Готовый в теории признать монархию лучшим видом государственного устройства, определенно признавая огромные преимущества сильной Македонии перед разрозненными и слабыми греческими полисами, Исократ все же не мог полностью расстаться с идеей полисной республики как единственно приемлемой формы государства для греков (ср. V, 105 слл.). Признавая невозможным осуществление своей панэллинской программы без помощи македонского царя и потому призывая его вмешаться в греческие дела, он тем не менее подчеркивал необходимость мирного объединения Эллады и стороннему монарху отводил лишь роль инициативного вождя или арбитра, благодетеля эллинов — не их самовластного царя. Достичь конструктивного взаимодействия столь различных по природе элементов, как мир свободных греческих полисов и централизованная македонская монархия, было мечтою греческого писателя, который проникся уже новыми идеями, но не был в состоянии радикально порвать с традиционным полисным образом мышления. Надо ли говорить, сколь иллюзорна была эта надежда и какое горькое разочарование она должна была доставить со временем тому, кто ею тешился?

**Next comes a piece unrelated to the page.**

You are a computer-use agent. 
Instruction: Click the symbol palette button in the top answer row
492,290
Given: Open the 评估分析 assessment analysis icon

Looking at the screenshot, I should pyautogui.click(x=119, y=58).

И действительно, развитие политических событий очень скоро показало, насколько нереальны были расчеты Исократа на мирное объединение Эллады. Филипп II явно не склонен был ограничиться ролью незаинтересованного посредника и благодетеля, а греческие полисы, со своей стороны, не спешили расстаться со свободою и независимостью и раствориться в греко-македонской державе. Положение обострилось, назревал новый вооруженный конфликт между Македонией и родным городом Исократа Афинами. Тягостные предчувствия наложили трагический отпечаток на последнее творение Исократа — его «Панафинейскую речь» (342 — 339 гг.). Напрасны были призывы престарелого ритора к сдержанности и взаимным уступкам (в частности, в письме II — «К Филиппу», датируемом 344/3 г.). Ни одна сторона не захотела уступить, и дело кончилось кровавой битвой при Херонее, доказавшей полную иллю-

349

зорность последней надежды Исократа, его попытки совместить несовместимое — принципы полисной автономии и свободы с идеей объединения эллинов под руководством сильного монарха. Старый ритор не пережил крушения этой своей надежды: он отказался принимать пищу и умер несколько дней спустя в том же месяце метагейтнионе, на исходе лета 338 г. (см. Дионисий Галикарнасский, Исократ, 1; Пс.-Плутарх, Жизнеописания 10 ораторов, 837 e — f, 838 b). [31]

__________

[31] Предание о самоубийстве Исократа ставится под сомнение некоторыми исследователями, однако, как показал К. Мюншер, должных оснований для этого нет (см. Munscher К. Isokrates. Sp. 2219 f.).